Antragstellung in Schleswig-Holstein
Die Antragstellung erfolgt über die Hausbank – in Schleswig-Holstein typischerweise über die Förde Sparkasse, die Nord-Ostsee Sparkasse oder die Investitionsbank Schleswig-Holstein (IB.SH). Die Energieagentur SH bietet kostenfreie Erstberatung. Für Reetdachhäuser und historische Friesenhäuser empfehlen sich Berater mit Spezialisierung auf maritime Bausubstanz.
Kombinationsmöglichkeiten
Die IB.SH bietet das Programm „Energetische Sanierung Schleswig-Holstein" mit zinsgünstigen Ergänzungsdarlehen. Für Reetdachhäuser gibt es das schleswig-holsteinische Reetdach-Programm, das Brandschutzmaßnahmen bezuschusst. Die Kombination mit KfW 261 ist möglich – besonders bei gleichzeitiger Dachdämmung unter dem Reetdach können beide Programme greifen.
Beispielrechnung
Ein Friesenhaus auf Föhr (Baujahr 1890, Reetdach, 150 m²) wird zum Effizienzhaus Denkmal saniert. Maßnahmen: Aufsparrendämmung unter neuem Reet, Innendämmung Außenwände, neue Kastenfenster, Wärmepumpe mit Erdkollektor. Kosten: 145.000 Euro. KfW-Tilgungszuschuss Denkmal: 5 % (7.250 Euro) plus iSFP-Bonus 5 % (7.250 Euro). IB.SH-Ergänzung: 20.000 Euro zinsgünstig.
Häufige Fragen
FAQ zu KfW 261 in Schleswig-Holstein
Kann ich ein Reetdachhaus in Nordfriesland über KfW 261 energetisch sanieren?
Ja, Reetdachhäuser können über die Effizienzhaus-Denkmal-Stufe gefördert werden. Die Dachdämmung wird unter dem Reet (Aufsparrendämmung) eingebracht, das Erscheinungsbild bleibt erhalten. Wichtig: Brandschutzabstände und Schornsteinanforderungen müssen eingehalten werden – die Energieagentur SH kennt spezialisierte Berater für Reetdachgebäude.
Welche Herausforderungen bringt die Küstenlage für Dämmmaßnahmen mit sich?

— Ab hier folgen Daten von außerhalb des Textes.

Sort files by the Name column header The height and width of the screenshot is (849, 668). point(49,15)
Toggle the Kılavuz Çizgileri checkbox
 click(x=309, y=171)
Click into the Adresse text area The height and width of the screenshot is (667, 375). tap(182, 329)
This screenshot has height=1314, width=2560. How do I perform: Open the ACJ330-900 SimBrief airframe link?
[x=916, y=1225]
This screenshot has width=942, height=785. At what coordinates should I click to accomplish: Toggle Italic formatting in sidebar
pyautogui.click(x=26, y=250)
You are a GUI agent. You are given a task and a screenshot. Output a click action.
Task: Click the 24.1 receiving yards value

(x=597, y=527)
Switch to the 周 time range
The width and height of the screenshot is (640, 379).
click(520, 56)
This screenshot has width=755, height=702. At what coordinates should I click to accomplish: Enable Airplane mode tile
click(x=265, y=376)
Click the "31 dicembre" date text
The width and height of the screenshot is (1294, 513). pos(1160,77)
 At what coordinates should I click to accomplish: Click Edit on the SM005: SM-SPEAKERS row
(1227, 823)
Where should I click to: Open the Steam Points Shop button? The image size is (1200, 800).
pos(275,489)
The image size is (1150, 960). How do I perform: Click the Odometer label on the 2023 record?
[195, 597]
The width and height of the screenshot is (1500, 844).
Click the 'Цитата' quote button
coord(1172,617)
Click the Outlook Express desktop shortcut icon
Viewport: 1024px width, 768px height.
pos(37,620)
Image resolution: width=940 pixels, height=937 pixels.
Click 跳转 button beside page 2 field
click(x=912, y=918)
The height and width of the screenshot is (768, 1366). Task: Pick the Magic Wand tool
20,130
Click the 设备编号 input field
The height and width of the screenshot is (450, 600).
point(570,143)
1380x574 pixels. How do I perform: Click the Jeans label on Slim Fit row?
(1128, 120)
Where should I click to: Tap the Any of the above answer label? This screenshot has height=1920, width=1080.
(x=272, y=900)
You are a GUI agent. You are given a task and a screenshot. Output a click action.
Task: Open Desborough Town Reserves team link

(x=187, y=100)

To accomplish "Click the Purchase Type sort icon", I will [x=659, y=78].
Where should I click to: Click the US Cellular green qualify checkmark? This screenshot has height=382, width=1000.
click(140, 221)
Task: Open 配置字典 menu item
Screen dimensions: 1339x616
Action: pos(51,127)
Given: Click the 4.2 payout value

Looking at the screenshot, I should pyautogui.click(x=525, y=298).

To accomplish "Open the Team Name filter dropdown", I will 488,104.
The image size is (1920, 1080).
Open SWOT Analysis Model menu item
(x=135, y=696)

Salzhaltige Luft korrodiert Metallbefestigungen – Edelstahlbefestigungen sind Pflicht. Starke Westwinde erfordern erhöhte Windsogsicherung (≥ 1,8 kPa an exponierten Stellen). Schlagregen verlangt wasserabweisende Putze oder hinterlüftete Fassaden. Die Energieagentur SH hat einen speziellen Leitfaden „Sanieren an der Küste" publiziert.
Gibt es Unterschiede zwischen West- und Ostküste bei der Sanierungsplanung?
Ja, die Westküste (Nordsee) ist deutlich stärker exponiert: Windgeschwindigkeiten liegen 20–30 % höher, Salzbelastung ist intensiver. Die Ostküste (Ostsee) ist milder, dafür häufiger von hoher Luftfeuchtigkeit betroffen. An der Westküste empfehlen sich hinterlüftete Fassadensysteme, an der Ostküste reichen in der Regel WDVS mit wasserabweisender Oberfläche.